日本経団連タイムス No.2813 (2006年5月18日)

ゲマール対仏投資誘致担当大使兼対仏投資庁長官と懇談

−仏の投資誘致政策など説明


日本経団連は4月26日、東京・大手町の経団連会館で、クララ・ゲマール対仏投資誘致担当大使兼対仏投資庁長官との懇談会を開催した。日本経団連からは、佐々木元・ヨーロッパ地域委員会共同委員長らが出席した。

ゲマール長官は、EU各国が投資先としての魅力向上に努力しており、加盟国間の競争も激しくなっているなか、日本からの対EU投資のうち、最大の投資先はフランスであると述べ、現在フランスには、自動車関係、エレクトロニクス関係を中心に日本企業が400社以上進出し、6万人以上の雇用を創出していると説明した。
また、ゲマール長官はフランスの投資誘致政策の特徴について、(1)将来の成長のカギとなる産業を誘致している(2)投資誘致政策策定のため首相に諮問する「フランスの魅力向上戦略審議会」を設置し、世界の25企業(うち5社は日本企業)がメンバーとして参加している(3)良い人材を惹きつけるため、個人所得課税の優遇、所得税制の簡素化、ビザの手続き簡素化、配偶者・家族の労働許可自動発行などを行っている(4)企業税制を国際的に最も優遇された水準としている(事業税は3.5%が上限)(5)フランス企業の買収を促進するため、買収後2年経過すれば売却時のキャピタルゲインを非課税としている(6)労働法制改革を実施、週35時間労働制を大きく修正し、残業時間が増加している(7)戦略的投資促進のためには、研究開発拠点の誘致がテーマであり、例えば、研究開発費の税額控除の対象を前年度からの増加分のみから研究開発費総額に改めた(8)航空やバイオテクノロジー、ナノテクノロジー、自動車、バイオ燃料などを対象分野とする産業クラスターを国内15カ所で形成している(9)産業革新庁を新設し、燃料電池、再生可能エネルギーなど革新的技術の製品化を支援している――ことなどを挙げた。
さらにゲマール長官は、「私の仕事は外国企業にフランスへの投資を促すことであり、この点ではEU内のほかの国と競合するが、フランス企業もEU拡大の恩恵を受けており、競合はEUにとっても、フランスにとっても良いことである」と述べた。
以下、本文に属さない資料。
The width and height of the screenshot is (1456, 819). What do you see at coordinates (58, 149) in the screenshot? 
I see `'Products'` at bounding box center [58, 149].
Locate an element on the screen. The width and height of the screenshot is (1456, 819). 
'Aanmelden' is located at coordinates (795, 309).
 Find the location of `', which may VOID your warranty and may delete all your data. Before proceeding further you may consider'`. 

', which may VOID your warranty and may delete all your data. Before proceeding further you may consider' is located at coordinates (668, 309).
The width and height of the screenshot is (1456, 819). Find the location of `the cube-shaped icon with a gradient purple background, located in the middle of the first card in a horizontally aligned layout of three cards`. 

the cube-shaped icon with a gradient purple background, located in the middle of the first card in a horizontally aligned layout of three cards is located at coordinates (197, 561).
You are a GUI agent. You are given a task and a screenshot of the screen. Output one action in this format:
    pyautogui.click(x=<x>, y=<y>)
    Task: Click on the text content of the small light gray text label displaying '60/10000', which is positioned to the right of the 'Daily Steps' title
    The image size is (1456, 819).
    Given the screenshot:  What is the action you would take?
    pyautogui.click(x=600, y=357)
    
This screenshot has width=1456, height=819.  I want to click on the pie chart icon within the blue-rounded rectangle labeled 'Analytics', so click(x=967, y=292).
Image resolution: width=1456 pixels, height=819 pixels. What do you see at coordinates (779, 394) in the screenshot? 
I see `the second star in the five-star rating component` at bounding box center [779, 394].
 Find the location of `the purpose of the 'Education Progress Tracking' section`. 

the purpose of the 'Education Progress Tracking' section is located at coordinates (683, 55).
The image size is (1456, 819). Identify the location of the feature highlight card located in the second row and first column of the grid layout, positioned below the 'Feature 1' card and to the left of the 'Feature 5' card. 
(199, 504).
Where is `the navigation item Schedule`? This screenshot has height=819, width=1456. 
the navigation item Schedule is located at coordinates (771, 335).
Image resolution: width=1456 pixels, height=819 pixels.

意見交換で、佐々木共同委員長は、日本の景気回復によって日本とフランスの経済関係を促進する好条件が整ってきていると述べるとともに、日本とフランスが2国間の経済関係強化を進めるのと同時にグローバルな課題の解決に向けて協力して取り組んでいくことの重要性を指摘。WTOによる貿易・投資の自由化推進や知的財産権の保護、地球環境問題などの解決を通じ、世界の安定と繁栄に貢献することが強く求められていると述べた。